> _Source excerpt_
--------------------------------

American rapper and fashion designer Ye (/jeɪ/ YAY), commonly known by his birth name Kanye West, has expressed views on many political and social issues. West unsuccessfully ran for President of the United States in 2020, focusing on his opposition to abortion. On November 20, 2022, West announced that he is running again for the presidency in the 2024 election. Since launching his 2024 campaign, West's political advocacy has been heavily focused on promoting antisemitism. On December 1, 2022, West stated that he admired Adolf Hitler, denied the Holocaust, and identified as a Nazi.

West supported Barack Obama in 2008 and 2012, Hillary Clinton in 2016, and Donald Trump in 2020. West opposes abortion, capital punishment, and welfare. He supports gun rights and previously had supported gay marriage.

--------------------------------

> _Request 1_
Quote the stretch of the passage on Ye's political views from "American rapper and" through "supported gay marriage.".
> _Request 2_
In the passage on Ye's political views, whom did West support in 2016?
Draw only on the passage on Ye's political views.

> _Material_

--------------------------------

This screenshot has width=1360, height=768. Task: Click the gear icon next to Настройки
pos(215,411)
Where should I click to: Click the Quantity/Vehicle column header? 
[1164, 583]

--------------------------------

> _Solution 1_
American rapper and fashion designer Ye (/jeɪ/ YAY), commonly known by his birth name Kanye West, has expressed views on many political and social issues. West unsuccessfully ran for President of the United States in 2020, focusing on his opposition to abortion. On November 20, 2022, West announced that he is running again for the presidency in the 2024 election. Since launching his 2024 campaign, West's political advocacy has been heavily focused on promoting antisemitism. On December 1, 2022, West stated that he admired Adolf Hitler, denied the Holocaust, and identified as a Nazi.

West supported Barack Obama in 2008 and 2012, Hillary Clinton in 2016, and Donald Trump in 2020. West opposes abortion, capital punishment, and welfare. He supports gun rights and previously had supported gay marriage.

> _Solution 2_
Hillary Clinton